Your task: Search the records below for "768x423 pixels.". Return that line and all remaining lines exactly.

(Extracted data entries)

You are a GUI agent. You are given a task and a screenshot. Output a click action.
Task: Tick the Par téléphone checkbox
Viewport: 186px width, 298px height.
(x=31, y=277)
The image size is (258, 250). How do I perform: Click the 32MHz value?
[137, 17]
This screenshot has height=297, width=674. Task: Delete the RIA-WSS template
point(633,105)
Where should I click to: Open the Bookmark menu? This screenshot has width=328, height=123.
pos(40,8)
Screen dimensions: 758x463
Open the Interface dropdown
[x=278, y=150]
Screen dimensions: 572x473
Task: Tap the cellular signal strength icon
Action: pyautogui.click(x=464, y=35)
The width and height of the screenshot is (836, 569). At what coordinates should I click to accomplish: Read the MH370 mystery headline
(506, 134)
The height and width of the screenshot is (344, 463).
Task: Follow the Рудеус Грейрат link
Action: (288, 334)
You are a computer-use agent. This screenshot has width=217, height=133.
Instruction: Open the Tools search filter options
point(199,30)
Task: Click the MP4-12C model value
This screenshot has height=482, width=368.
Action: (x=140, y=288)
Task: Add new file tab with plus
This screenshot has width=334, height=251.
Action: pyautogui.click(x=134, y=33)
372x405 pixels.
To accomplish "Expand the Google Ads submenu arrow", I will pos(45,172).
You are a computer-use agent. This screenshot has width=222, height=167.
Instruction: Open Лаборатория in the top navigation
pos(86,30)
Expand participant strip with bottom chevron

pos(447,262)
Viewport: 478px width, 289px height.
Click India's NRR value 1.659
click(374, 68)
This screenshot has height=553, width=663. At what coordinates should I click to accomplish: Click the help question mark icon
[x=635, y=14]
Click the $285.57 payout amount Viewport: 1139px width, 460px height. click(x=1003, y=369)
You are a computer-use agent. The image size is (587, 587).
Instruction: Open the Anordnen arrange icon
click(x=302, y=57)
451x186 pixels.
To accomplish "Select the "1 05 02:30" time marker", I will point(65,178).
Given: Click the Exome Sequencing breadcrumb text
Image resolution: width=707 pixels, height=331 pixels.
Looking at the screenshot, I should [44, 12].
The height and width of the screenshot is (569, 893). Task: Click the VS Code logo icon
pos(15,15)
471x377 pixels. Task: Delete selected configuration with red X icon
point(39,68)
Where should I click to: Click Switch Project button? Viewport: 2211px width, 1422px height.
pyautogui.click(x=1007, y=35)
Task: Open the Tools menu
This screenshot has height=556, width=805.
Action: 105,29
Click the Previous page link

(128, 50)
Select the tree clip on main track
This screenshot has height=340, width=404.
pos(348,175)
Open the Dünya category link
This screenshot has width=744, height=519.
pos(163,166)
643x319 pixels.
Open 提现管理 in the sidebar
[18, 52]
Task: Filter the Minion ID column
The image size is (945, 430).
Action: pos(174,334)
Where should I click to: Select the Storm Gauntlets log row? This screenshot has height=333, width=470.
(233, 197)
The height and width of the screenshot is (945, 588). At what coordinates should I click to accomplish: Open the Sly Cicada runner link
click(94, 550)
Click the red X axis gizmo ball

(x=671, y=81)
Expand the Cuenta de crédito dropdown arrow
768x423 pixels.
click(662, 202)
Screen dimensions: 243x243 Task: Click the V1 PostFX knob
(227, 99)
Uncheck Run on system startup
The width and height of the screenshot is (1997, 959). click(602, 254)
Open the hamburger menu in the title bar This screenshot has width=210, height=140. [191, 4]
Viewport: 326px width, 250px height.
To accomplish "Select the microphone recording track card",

Response to the task:
768x423 pixels.
click(662, 202)
Screen dimensions: 243x243 Task: Click the V1 PostFX knob
(227, 99)
Uncheck Run on system startup
The width and height of the screenshot is (1997, 959). click(602, 254)
Open the hamburger menu in the title bar This screenshot has width=210, height=140. [191, 4]
Viewport: 326px width, 250px height.
To accomplish "Select the microphone recording track card",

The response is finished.